Higher Water Prices Needed Globally, OECD Says
A report from 30 of the richest countries in the world says raising water rates will help protect and maintain the precious resource for the future.
Water prices should rise to encourage less waste and pollution as well as to fund improvements to supply systems, according to three studies released by the Organization for Economic Cooperation and Development.
As fast-growing cities are expanding beyond the limits of their water supply, some experts argue that higher prices will delay the cost of expensive system expansions and maintain existing supply lines.
“Putting a price on water will increase the awareness of the scarcity and make us take better care of it,” said OECD Secretary-General Angel Gurria.
The OECD, a network of high-income economy countries, surveyed residential and agricultural water prices in each of its 30 members. A 2008 Global Water Intelligence/OECD survey of water prices in 261 cities found that Copenhagen had the highest combined water and sewer rates globally.
Though higher prices can lead residents to conserve, it can also bring financial instability to a water utility if price increases are poorly implemented. Many cities in the U.S. are facing revenue shortfalls because customers are conserving too much, according to a Circle of Blue survey.
Because price increases are publicly and politically unpopular, conservation education programs and rebates for water-wasteful appliances are common alternative measures utilities take. However, water conservation is not the only justification for higher prices. Many utilities need to replace aging infrastructure or install new treatment plants, but insufficient funding is a major obstacle.
This creates what is known as the low-level service trap.
Governments charge too little for water, leaving the utility short of cash to invest in the water system. Meanwhile customers are reluctant to pay for poor service and resist price increases, forcing the price to stay low. As a result, revenues are low and the government cannot improve the service.
“We were in a vicious cycle,” said Virgilio Rivera, a director of Manila Water, to the Guardian.
Manila Water, a private company, took over the water supply system in the Philippine capital in 1997 when the government service was privatized. The company raised prices to 30 pesos per cubic meter, up from 4.5, according to the Guardian. There was public anger at first, but Manila Water doubled the number of connections in the city by 2003. The city’s poorest residents, who used to buy expensive water from tanker trucks, now pay one-tenth of what they used to for water.
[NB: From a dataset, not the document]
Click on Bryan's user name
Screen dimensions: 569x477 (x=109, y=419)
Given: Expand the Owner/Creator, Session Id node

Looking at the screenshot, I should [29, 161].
The OECD says that farmers also need to pay more. Agriculture uses roughly 70 percent of global water supplies and much of that is wasted through leaky pipes and inefficient irrigation techniques. Infrastructure improvements and conservation will be needed to double agricultural production by 2050–an increase in output necessary to feed the world’s growing population, the report states.
Source: OECD, Guardian
Read more from Circle of Blue about water prices and water usage in the U.S.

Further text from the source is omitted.